I want all that out of music, and as Crowbar — all 27 years' and 10 albums' worth — shows, it's not too much to ask.
Here are 16 Crowbar songs I love for various reasons:
P.S. I'm intrigued by this musical nexus that unites Crowbar, their fellow New Orleans artists — such as Eyehategod and Phil Anselmo of Down and Pantera — and NYC's now-defunct Type O Negative (R.I.P., Peter Steele). Crowbar toured with Type O back in the day; Windstein shares a heartwarming story about Steele's generosity here. He has the green Type O logo tattooed on the back of his left hand, and he dedicated the song "Symbolic Suicide" on Symmetry to Steele.

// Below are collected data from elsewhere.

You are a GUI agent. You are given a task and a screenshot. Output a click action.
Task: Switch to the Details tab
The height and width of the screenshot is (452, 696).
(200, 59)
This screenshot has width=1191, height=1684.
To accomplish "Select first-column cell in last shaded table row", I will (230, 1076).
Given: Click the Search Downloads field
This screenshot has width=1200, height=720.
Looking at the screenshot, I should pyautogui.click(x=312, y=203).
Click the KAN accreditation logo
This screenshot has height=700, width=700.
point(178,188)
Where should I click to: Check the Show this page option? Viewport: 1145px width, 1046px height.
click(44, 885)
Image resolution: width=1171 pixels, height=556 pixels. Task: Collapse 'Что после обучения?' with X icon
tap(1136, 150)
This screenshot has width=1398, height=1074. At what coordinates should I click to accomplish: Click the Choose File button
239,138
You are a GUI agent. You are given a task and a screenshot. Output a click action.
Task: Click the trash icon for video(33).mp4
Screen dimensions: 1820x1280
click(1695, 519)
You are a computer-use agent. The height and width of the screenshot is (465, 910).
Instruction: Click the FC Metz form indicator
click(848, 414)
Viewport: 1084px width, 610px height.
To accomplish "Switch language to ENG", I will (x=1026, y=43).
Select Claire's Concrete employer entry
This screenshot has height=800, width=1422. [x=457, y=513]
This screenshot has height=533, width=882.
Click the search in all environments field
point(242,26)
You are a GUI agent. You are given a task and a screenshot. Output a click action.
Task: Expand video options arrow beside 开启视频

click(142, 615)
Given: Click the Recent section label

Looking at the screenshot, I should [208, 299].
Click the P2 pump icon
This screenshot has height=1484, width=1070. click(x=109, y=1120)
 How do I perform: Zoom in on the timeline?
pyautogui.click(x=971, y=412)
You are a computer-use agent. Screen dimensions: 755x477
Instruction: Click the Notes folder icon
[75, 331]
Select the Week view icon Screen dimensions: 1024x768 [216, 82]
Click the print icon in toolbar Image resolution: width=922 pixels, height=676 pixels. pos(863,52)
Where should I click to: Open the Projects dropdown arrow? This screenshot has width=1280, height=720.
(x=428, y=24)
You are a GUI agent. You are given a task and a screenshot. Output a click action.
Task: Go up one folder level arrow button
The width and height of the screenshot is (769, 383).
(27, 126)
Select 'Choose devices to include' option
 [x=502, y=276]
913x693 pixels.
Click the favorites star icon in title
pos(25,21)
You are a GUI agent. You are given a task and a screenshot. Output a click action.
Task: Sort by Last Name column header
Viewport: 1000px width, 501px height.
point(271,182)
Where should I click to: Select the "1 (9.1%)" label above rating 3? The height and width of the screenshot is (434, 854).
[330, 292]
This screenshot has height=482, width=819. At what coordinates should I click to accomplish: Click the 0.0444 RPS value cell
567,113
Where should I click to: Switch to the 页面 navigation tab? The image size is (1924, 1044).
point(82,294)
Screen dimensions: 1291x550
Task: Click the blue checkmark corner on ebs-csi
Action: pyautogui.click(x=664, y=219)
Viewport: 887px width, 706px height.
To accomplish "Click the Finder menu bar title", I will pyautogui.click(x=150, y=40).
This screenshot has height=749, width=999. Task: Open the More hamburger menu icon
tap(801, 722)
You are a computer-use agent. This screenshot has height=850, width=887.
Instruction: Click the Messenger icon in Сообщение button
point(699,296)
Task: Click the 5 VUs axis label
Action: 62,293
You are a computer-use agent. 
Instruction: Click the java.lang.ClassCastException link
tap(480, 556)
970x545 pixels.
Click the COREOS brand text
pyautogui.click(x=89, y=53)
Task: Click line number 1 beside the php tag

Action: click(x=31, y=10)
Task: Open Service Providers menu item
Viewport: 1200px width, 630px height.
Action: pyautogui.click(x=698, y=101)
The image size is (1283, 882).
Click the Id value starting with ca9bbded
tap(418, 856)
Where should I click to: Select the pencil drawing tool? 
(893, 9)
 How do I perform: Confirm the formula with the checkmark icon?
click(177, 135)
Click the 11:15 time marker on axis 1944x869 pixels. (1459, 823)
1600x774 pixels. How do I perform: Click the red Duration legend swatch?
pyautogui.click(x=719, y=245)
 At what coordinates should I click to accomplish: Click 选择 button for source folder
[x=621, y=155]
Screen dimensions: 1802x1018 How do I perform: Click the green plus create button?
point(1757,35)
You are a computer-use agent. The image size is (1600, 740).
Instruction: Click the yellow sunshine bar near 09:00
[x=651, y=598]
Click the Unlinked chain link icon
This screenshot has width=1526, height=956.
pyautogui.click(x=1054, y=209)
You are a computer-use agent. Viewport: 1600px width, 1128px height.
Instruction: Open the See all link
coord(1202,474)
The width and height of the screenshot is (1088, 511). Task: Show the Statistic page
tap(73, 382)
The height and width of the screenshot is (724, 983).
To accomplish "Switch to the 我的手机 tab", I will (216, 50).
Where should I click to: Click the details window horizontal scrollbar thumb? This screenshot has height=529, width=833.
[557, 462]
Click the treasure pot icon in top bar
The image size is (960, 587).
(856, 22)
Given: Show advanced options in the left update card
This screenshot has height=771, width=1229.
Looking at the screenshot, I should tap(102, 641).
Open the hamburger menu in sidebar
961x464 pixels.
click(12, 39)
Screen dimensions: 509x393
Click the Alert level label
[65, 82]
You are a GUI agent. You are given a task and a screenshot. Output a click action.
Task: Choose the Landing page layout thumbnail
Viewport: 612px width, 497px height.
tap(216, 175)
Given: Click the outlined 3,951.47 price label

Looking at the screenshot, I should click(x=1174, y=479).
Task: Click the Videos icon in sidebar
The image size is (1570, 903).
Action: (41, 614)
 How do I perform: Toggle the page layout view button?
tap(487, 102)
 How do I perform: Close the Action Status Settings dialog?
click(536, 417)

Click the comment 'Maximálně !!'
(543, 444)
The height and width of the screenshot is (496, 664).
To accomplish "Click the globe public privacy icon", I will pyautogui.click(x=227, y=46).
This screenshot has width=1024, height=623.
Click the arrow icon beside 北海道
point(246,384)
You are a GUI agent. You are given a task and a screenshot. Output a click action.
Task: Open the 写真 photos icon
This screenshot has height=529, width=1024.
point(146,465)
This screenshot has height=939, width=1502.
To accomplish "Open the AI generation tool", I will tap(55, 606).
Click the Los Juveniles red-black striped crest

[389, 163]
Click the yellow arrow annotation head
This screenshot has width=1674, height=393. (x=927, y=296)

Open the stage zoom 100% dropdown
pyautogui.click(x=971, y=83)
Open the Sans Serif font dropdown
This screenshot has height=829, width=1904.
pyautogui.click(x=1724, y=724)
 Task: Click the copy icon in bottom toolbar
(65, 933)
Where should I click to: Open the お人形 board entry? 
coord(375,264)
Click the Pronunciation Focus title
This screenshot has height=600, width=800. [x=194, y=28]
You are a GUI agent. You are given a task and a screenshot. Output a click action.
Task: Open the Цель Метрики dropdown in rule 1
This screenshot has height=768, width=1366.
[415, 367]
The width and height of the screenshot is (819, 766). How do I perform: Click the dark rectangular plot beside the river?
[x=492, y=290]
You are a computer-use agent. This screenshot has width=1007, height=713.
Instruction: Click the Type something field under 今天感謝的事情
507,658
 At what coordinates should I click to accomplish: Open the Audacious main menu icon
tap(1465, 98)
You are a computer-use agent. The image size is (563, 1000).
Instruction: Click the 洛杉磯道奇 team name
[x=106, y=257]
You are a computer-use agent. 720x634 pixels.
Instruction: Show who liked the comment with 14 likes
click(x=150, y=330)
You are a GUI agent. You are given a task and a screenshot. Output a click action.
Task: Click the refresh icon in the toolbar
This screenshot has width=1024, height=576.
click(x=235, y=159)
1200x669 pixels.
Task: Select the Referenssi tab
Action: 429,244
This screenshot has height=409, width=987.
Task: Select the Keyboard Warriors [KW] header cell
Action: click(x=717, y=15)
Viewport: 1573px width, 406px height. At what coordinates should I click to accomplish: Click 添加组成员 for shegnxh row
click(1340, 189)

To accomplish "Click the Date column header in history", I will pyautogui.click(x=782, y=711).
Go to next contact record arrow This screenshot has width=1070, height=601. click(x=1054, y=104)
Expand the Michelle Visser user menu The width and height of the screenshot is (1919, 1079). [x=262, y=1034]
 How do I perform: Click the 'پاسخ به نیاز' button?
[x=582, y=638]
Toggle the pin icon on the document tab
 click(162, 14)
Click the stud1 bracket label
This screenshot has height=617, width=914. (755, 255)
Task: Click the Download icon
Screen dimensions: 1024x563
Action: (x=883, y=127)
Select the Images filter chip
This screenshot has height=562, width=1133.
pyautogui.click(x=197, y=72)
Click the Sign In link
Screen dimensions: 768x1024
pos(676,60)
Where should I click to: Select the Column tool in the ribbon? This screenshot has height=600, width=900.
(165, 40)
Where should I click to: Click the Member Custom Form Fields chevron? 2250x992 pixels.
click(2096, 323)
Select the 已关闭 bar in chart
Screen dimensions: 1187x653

All of these artists have made (or did make) art that fixates on the concept of negativity and/or depravity, chronicling what it feels like to succumb to these forces, to defy or resent them, to laugh in their faces, or even to conquer them. But their worldviews are very different. At base, I'd call Eyehategod a fundamentally negative band, one obsessed with the idea of wallowing, while I'd call Crowbar a fundamentally positive band, one obsessed with the idea that some sort of mastery, or at the very least progress, is possible. Anselmo's work has run that gamut, from repulsive to inspirational. Steele's work found great power at the intersection of cold ugliness, rapturous beauty and deadpan humor. In all these cases, and I find this admirable, there seems to be a one-to-one relationship between personality and artwork: What you see in the individual is what you get in the music. There's no softening or blunting going on in any of these catalogs.